Indeed, the entire reason that it’s unlawful for the government to stop stories from being printed is because that would punish those who criticize those in power.

Why? Because the Founding Father knew that governments (like the British monarchy) will always crack down on those who point out that the emperor has no clothes.

But the freedom of the press is under massive attack in America today…

For example, the powers-that-be argue that only highly-paid corporate media shills who will act as stenographers for the fat cats should have the constitutional protections guaranteeing freedom of the press.

A Harvard law school professor argued that the First Amendment is outdated and should be abandoned.

When financially-savvy bloggers challenged the Federal Reserve’s policy, a Fed official called all bloggers stupid and unqualified to comment.

And the government is treating the real investigative reporters like criminals … or even terrorists:
Obama has gone after top reporters.
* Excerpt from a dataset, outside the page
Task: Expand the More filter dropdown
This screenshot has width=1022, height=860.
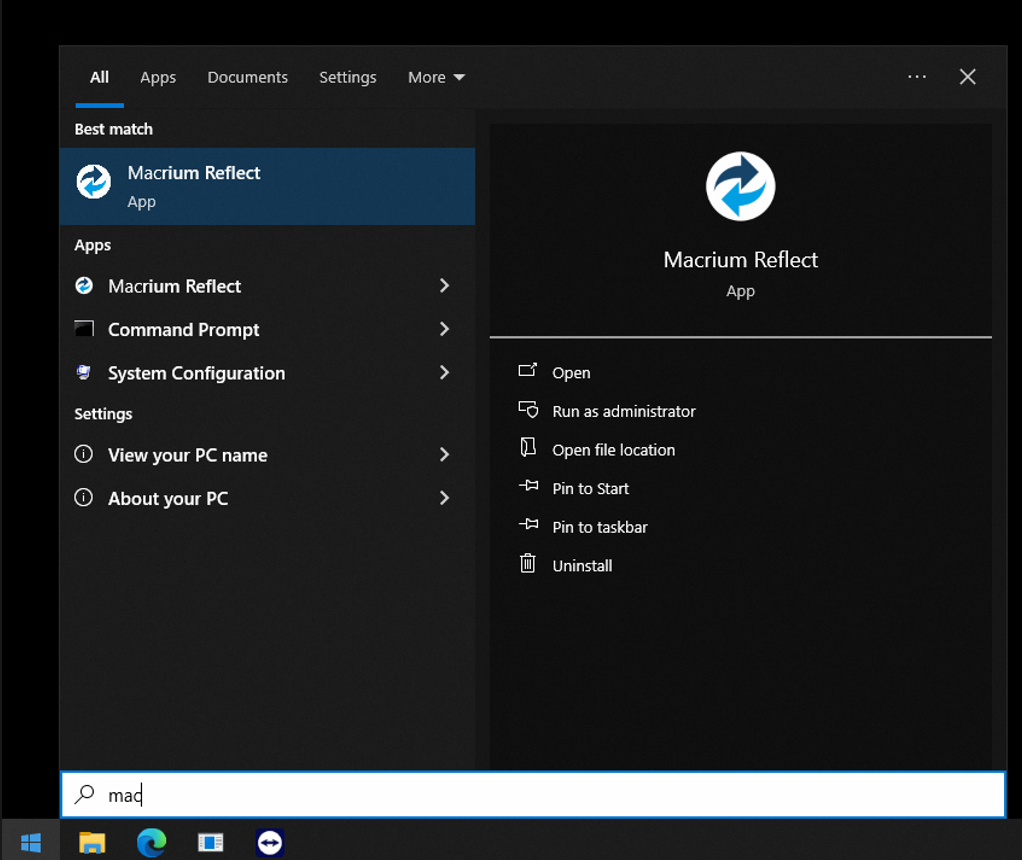Action: coord(436,77)
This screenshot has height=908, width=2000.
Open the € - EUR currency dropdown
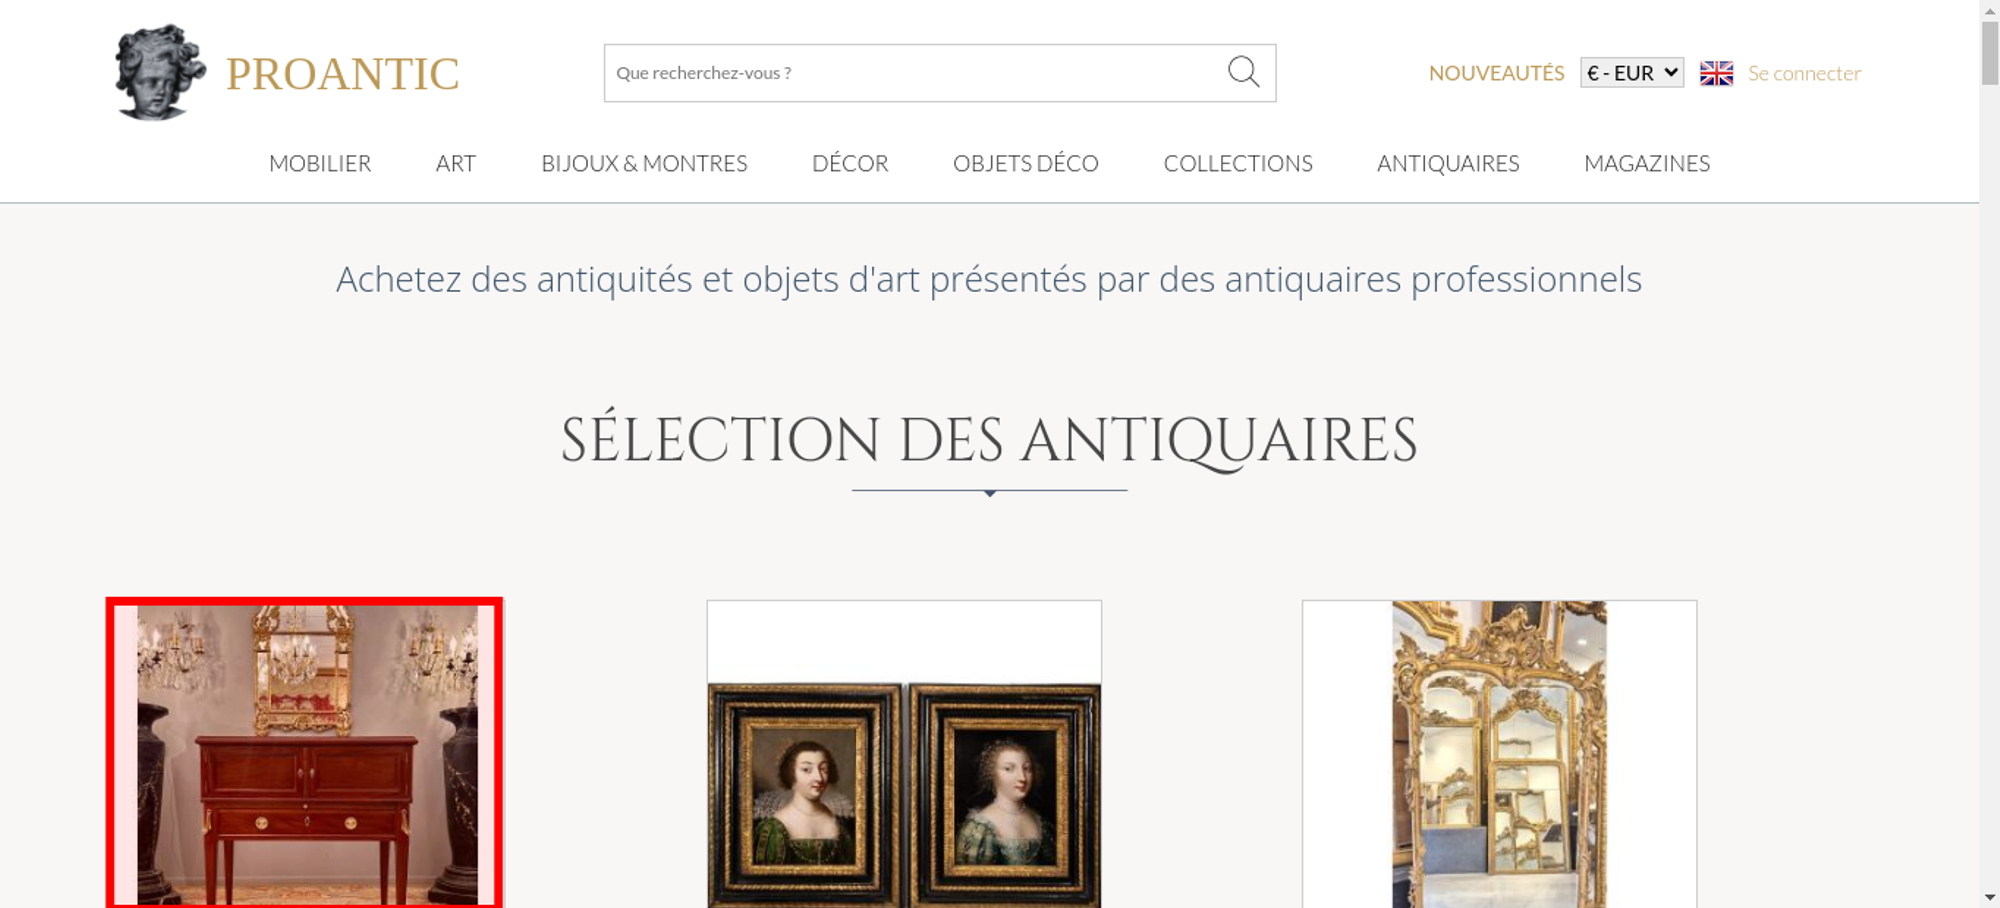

His Department of Justice labeled chief Fox News Washington correspondent James Rosen a “criminal co-conspirator” in a leak case, and for many years threatened to prosecute Pulitzer-prize winning New York Times journalist James Risen.

The Obama administration also spied on Risen, Rosen, the Associated Press, CBS reporter Cheryl Atkinson and other media. In fact, top NSA whistleblowers told Washington’s Blog that the NSA has spied on reporters for well over a decade … to make sure they don’t reveal illegal government programs. The Pentagon smeared USA Today reporters because they investigated illegal Pentagon propaganda. Reporters covering the Occupy protests were targeted for arrest.

The government admited that journalists could be targeted with counter-terrorism laws. For example, after Pulitzer Prize winning journalist Chris Hedges, journalist Naomi Wolf, Pentagon Papers whistleblower Daniel Ellsberg and others sued the government to enjoin the NDAA’s allowance of the indefinite detention of Americans – the judge asked the government attorneys 5 times whether journalists like Hedges could be indefinitely detained simply for interviewing and then writing about bad guys. The government refused to promise that journalists like Hedges won’t be thrown in a dungeon for the rest of their lives without any right to talk to a judge.

In an effort to protect Bank of America from the threatened Wikileaks expose of the bank’s wrongdoing, the Department of Justice told Bank of America to a hire a specific hardball-playing law firm to assemble a team to take down Wikileaks.

The NSA and its British counterpart treated Wikileaks like a terrorist organization, going so far as to target its employees politically, and to spy on visitors to its website.